- Text excerpt -
::::::

Will Augmented Reality Present A Moderation Problem?

24.07.2024 01:44

Techdirt

Augmented reality is on its way. The ability to layer media over top of the real world is, for the moment, a hardware problem. Our phones can do it – think Pokémon Go, or Snapchat’s dancing hotdog – but a real-time heads-up display remains out of reach, for the moment. When such technology arrives, it will be a speech problem.

True augmented reality will be social and locative. Users will view media published and placed by other users, and unlike a photo-bound dancing hotdog or dog’s tongue-and-ears mapped to your face, this media will be tied to particular real-world locations. Users’ AR content may be visible to anyone who glaces at a particular wall, or only apparent to a select few.

For thousands for years, humanity has sought an escape from the detached scribal hunch that reading, writing, and computing have thus far required. Neck pain and blundering around the world with our faces in our phones have kept the dream of heads-up computing alive through multiple premature hardware hype-cycles.

This pent-up, unmet demand was on full display at the launch of Apple’s Vision Pro – a virtual reality device with effective-enough pass-through to mimic augmented reality, until users moved around. Nevertheless, VisionPro users did their best to compute while walking, driving, and riding the subway – only to see their apps slide away from them, left behind as they moved (you can, at least, carry your apps with you). Augmented reality, tethered to the user and their immediate surroundings, will satisfy this want.

We have also already grown accustomed to wearing sunglasses and corrective lenses, and seeing them worn by others. As a result, when they arrive, or arrive at an accessible price point, augmented reality glasses are likely to be adopted by most consumers very quickly.

No matter how it is used, social, locative, ubiquitous augmented reality will turbocharge anxieties about online speech by bringing it further into, or onto, the real physical world. If existing uses of speech are any guide, it will be used to exalt, express, opine, teach, trade, harass, titillate, blaspheme, and defame. Some of these uses will present problems, both for budding AR platforms and their users.

When there are controversies generated by AR’s rapid adoption and sheer imposition upon the physical world, features of the AR medium will make classic misuses of speech much more difficult for moderators to govern.

Locative AR media is unlikely to be text-first. Text was developed for flat surfaces – floating text is either difficult to read – let alone interact with as one might on a desktop computer – or obscures the surrounding environment, replicating the problem of walking while holding a book in front of your face. It’s hard to compose an email on the side of a building. This isn’t to say that text won’t be used to communicate in AR – but that messages will be short, overlaid on flat surfaces, and usually presented alongside other media. Phone AR apps, such as Mirage, which allows users to leave multimedia collages for others to view around New York City, seem to confirm this intuition. Confusingly, an earlier, different app called Mirage World pioneered the concept in 2017.

Thus, if platforms fully embrace the natural expressive and possibilities of this medium, moderators will not be dealing with easily machine readable text so much as subjectively interpretable public art. This might be an acceptable issue for a hyperlocal startup, but as with all content moderation problems, the long tail of novel misuse grows large at scale.

::::::

- Dataset rows -
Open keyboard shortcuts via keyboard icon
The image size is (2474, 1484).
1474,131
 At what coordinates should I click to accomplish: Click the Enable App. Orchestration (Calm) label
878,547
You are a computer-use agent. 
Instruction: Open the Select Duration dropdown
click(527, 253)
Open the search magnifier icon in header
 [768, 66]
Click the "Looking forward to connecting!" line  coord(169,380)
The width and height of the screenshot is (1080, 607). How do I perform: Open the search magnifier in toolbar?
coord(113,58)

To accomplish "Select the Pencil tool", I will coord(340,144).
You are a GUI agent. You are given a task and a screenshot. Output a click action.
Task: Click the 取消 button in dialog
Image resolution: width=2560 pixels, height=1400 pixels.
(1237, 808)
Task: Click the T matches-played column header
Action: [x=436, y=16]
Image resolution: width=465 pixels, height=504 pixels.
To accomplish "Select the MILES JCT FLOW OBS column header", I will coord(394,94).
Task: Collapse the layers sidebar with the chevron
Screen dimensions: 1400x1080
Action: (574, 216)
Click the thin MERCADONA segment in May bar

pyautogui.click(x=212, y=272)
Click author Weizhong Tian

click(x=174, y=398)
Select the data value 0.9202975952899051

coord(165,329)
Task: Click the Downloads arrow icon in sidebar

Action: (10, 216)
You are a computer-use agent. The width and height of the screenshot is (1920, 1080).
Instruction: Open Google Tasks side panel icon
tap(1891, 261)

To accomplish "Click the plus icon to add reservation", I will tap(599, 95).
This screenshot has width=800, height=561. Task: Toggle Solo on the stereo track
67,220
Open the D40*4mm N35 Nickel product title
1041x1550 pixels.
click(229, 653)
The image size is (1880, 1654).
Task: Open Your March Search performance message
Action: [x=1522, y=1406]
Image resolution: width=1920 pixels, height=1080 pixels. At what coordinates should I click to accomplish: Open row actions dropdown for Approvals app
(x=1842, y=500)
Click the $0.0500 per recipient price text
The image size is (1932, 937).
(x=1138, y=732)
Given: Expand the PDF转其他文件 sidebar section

::::::

- Problems to work on -
1. From the augmented reality article, write out the passage from "Will Augmented Reality" up to and including "a select few.".
2. According to the augmented reality article, why is locative AR media unlikely to be text-first? Answer in one to three sentences.
3. Answer these questions from the augmented reality article:
(a) What happened to Vision Pro users' apps when the users moved around?
(b) What does the phone AR app Mirage let users leave for others to view around New York City?
(c) In what year did Mirage World pioneer the concept?

- Replies -
1.
Will Augmented Reality Present A Moderation Problem?

24.07.2024 01:44

Techdirt

Augmented reality is on its way. The ability to layer media over top of the real world is, for the moment, a hardware problem. Our phones can do it – think Pokémon Go, or Snapchat’s dancing hotdog – but a real-time heads-up display remains out of reach, for the moment. When such technology arrives, it will be a speech problem.

True augmented reality will be social and locative. Users will view media published and placed by other users, and unlike a photo-bound dancing hotdog or dog’s tongue-and-ears mapped to your face, this media will be tied to particular real-world locations. Users’ AR content may be visible to anyone who glaces at a particular wall, or only apparent to a select few.

2. Text was developed for flat surfaces. Floating text is either hard to read and interact with, or it blocks the view of the surroundings, much like walking while holding a book in front of your face.

3.
(a) The apps slid away and were left behind.
(b) Multimedia collages.
(c) 2017.